** Brano proposto **
Alla luce di tale orientamento, nel caso di omesso versamento dell’assegno di mantenimento stabilito dal giudice nei confronti del coniuge separato, la tutela penale non conseguiva al mero inadempimento, dovendosi ricondurre la condotta nella previsione di cui all’art. 570, comma primo cod. pen., ovvero nello schema del più restrittivo art. 570, comma 2, cod. pen.
L’attuale art. 570-bis, cod. pen., ha razionalizzato la disciplina, racchiudendo in un’unica previsione sanzionatoria la condotta del coniuge che si sottrae all’obbligo di corresponsione di ogni tipologia di assegno dovuto in caso di scioglimento, di cessazione degli effetti civili o di nullità del matrimonio ovvero di violazione degli obblighi di natura economica in materia di separazione dei coniugi e di affidamento condiviso dei figli.
La suddetta norma, in quanto introdotta a seguito della risistemazione organica conseguente alla previsione della “riserva di codice”, si è limitata a ricondurre nell’alveo del codice penale le norme incriminatrici precedentemente contenute nella legislazione speciale senza, tuttavia, che apportare alcuna modifica sostanziale della disciplina sanzionatoria.
In tale contesto assumono allora rilievo i principi affermati dalla giurisprudenza, di cui si è detto, formatasi in relazione alla disciplina contenuta all’art. 3 L. 8 febbraio 2006, n. 54, che, in virtù della conclamata continuità normativa con l’attuale art. 570 bis cod. pen., dovrebbero ritenersi riferiti anche alla nuova previsione.

** Parti dell'esercizio **
**A.** Nel brano sull'art. 570-bis del codice penale, quale norma conteneva la disciplina a cui si riferivano i principi della giurisprudenza richiamati?
**B.** Prosegui il brano sull'art. 570-bis del codice penale a partire dall'ultima frase riportata.
I dati costituiscono materiale a sé, separato dal brano.

** Dati forniti **
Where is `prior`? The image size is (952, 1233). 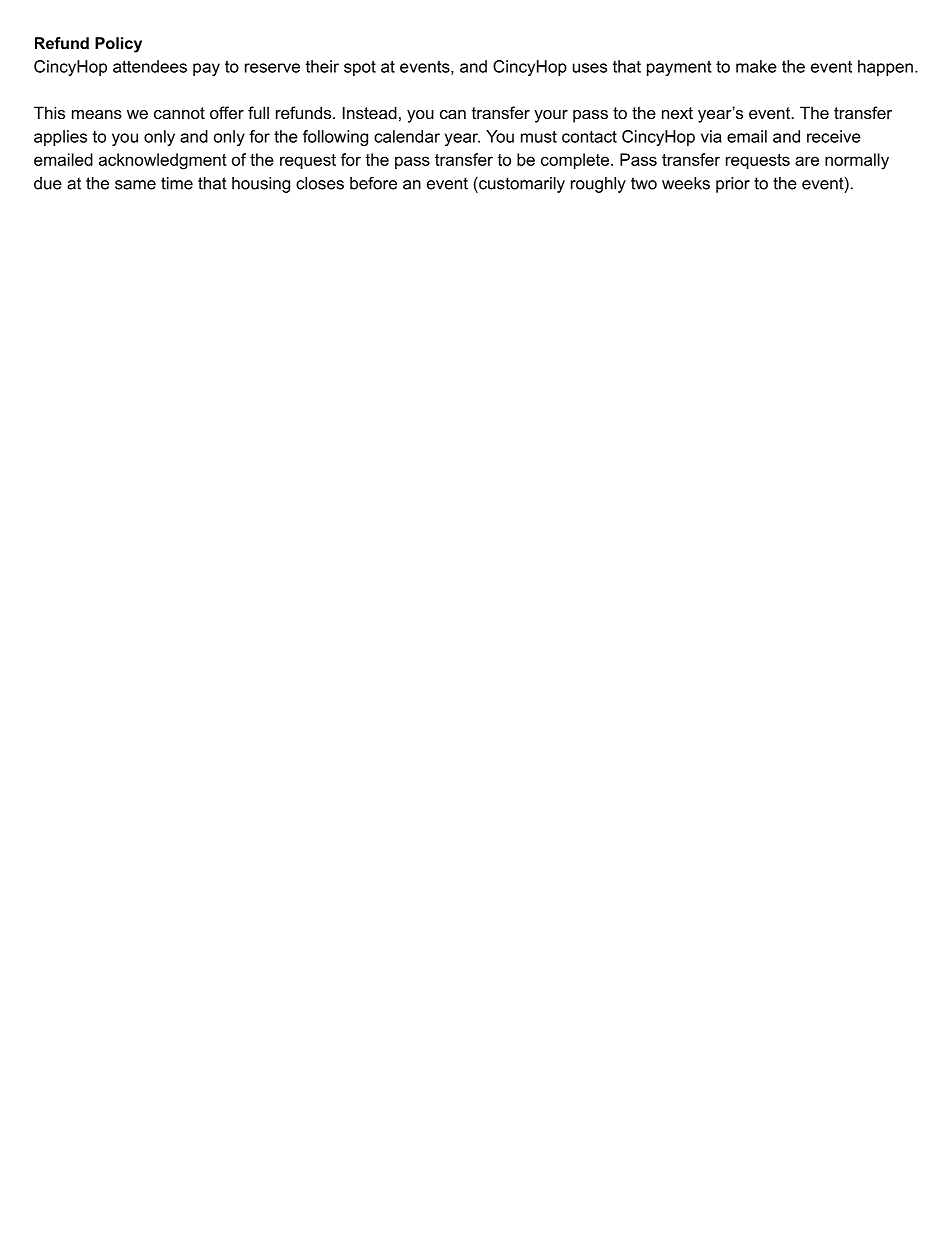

** Risposte **
**A.** L'art. 3 della L. 8 febbraio 2006, n. 54.

**B.**
Il corollario che ne dovrebbe derivare, secondo l’impostazione in parola, sarebbe quello per cui i fatti in esame non sarebbero incriminati nemmeno oggi, perché opinando diversamente ci si troverebbe di fronte a una nuova incriminazione e quindi a un vero e proprio eccesso di delega.
Si tratta di un assunto che, a parere del Collegio, non può essere condiviso. Sez. 6, n. 36205 del 16/12/2020, Rv. 280179, dopo aver ripercorso i plurimi interventi normativi succedutisi sul tema, ha correttamente valorizzato, in senso diverso rispetto alla impostazione in precedenza descritta, il fatto che l’art. 3, della legge 54/2006, abbia esteso l’applicabilità dell’art. 12-sexies, L. n. 898 del 1970 al “caso di violazione degli obblighi di natura economica” discendenti dal provvedimenti adottati in sede di separazione tra i coniugi, equiparando cosi integralmente sul piano penale il mancato versamento dell’assegno nei confronti del coniuge e dei figli, stabilito tanto in sede di separazione quanto di divorzio.
A supporto di tale conclusione è stato valorizzato testualmente quanto osservato da Corte costituzionale, sentenza 18972019 in cui, seppur in un obiter dictum, la Corte, in senso non propriamente simmetrico all’indirizzo di cui in precedenza si è detto, ha affermato appunto che “l’art.3 della legge 54/2006 stabili l’applicabilità dell’art. 12 sexies della legge 898/1970 per il caso “di violazione degli obblighi di natura economica” discendenti dalla sentenza di separazione tra i coniugi equiparando cosi integralmente sul piano penale il mancato versamento dell’assegno nei confronti del coniuge e dei figli, stabilito tanto in sede di separazione quanto di divorzio“.
Si tratta di un inciso “equiparando cosi integralmente sul piano penale il mancato versamento dell’assegno nei confronti del coniuge”, che si presta ad essere interpretato nel senso che la legge n. 54/2006 aveva equiparato anche i coniugi legalmente separati ai divorziati.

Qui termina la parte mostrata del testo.